START Passage provided

Member of the Tennessee House of Representatives from the 58th district
- In office 1985–2013
- Preceded by: Charles J. Walker
- Succeeded by: Harold M. Love Jr.

Personal details
- Born: Mary Johnson February 3, 1934 Brentwood, Tennessee, US
- Died: September 19, 2020 (aged 86) Nashville, Tennessee, US
- Party: Democratic
- Spouse: Charles Pruitt ​ ​(m. 1960; died 1985)​
- Children: 3
- Alma mater: Tennessee State University

= Mary Pruitt =

American politician (1934–2020)

Mary Pruitt (February 3, 1934 – September 19, 2020) was an American politician and Tennessee State Representative from Nashville, representing the 58th district from 1985 to 2013.

==Biography==
Pruitt was born in Brentwood, Tennessee in 1934. A member of the Tennessee House of Representatives since 1985, Pruitt was originally elected in a special election upon the death of her husband, Charles Pruitt, who had previously held the position.

Pruitt is a National Honorary member of Sigma Gamma Rho, member of the Order of Eastern Star, 100 Black Women of Middle TN, a State Fair Board Commissioner, and a member of the Meharry Medical College Board of Trustees. She has a B.S. and M.ED. from Tennessee State University and matriculated, but did not graduate from, the University of Northern Colorado.

"She really was an advocate for education," U.S. representative for Nashville Harold Love Jr. said of Pruitt. Pruitt, a retired teacher with both an undergraduate and graduate degree from Tennessee State University, "realized the importance of that [education]." "She knew that if kids were given the opportunity to have a good learning environment, then of course the world was theirs."

She died after a fall on September 19, 2020, at the age of 86.

==Investigations==
Pruitt was the subject of several investigations focusing on inappropriate or illegal use of funds. In 2006, it was discovered that she was renting a campaign office from herself, but the building was not used, and for some time, did not have utilities. Rep. Pruitt denied the charges, charging entrapment, but was fined $10,000 for failing to appear before the Registry of Election Finance (later reversed). Pruitt's attorney argued that utilities were routinely disconnected to discourage vandalism.

Investigations of public records also found several potential conflicts of interest. A scholarship fund which Pruitt directed awarded a scholarship to her relative. A legislative earmark Pruitt requested awarded $55,000 to a corporation she founded. Pruitt requested and received a per diem allowance for travel and lodging, despite living two miles from her office.

END Passage provided

Translate this sentence from the Mary Pruitt biography above into Spanish: "She died after a fall on September 19, 2020, at the age of 86."

START Stored data

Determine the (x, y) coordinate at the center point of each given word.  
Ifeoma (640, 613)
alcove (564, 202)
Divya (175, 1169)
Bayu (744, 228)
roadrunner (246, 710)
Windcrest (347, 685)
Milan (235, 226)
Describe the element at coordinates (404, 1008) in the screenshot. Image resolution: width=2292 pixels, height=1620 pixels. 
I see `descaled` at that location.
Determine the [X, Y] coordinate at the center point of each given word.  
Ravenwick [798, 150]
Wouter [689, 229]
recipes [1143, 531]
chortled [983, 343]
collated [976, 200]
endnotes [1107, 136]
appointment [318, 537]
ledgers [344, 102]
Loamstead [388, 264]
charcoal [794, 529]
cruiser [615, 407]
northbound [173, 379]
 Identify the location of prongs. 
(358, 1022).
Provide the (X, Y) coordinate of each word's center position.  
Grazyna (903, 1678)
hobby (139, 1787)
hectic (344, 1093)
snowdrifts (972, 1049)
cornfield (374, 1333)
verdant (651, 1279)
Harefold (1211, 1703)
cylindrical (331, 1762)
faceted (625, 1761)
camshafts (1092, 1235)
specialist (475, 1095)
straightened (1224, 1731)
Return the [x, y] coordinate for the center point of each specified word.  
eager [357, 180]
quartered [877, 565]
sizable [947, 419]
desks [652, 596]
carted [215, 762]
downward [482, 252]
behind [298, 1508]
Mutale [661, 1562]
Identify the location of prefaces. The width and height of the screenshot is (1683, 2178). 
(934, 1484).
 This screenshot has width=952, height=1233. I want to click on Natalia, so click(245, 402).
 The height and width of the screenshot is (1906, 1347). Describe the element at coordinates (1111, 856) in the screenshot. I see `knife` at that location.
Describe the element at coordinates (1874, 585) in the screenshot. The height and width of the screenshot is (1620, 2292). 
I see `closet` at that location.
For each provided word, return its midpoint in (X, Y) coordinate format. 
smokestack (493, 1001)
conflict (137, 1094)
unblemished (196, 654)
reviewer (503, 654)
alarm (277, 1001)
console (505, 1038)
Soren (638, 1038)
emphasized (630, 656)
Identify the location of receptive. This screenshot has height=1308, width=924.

END Stored data

▶ Finished task:
Murió tras una caída el 19 de septiembre de 2020, a los 86 años.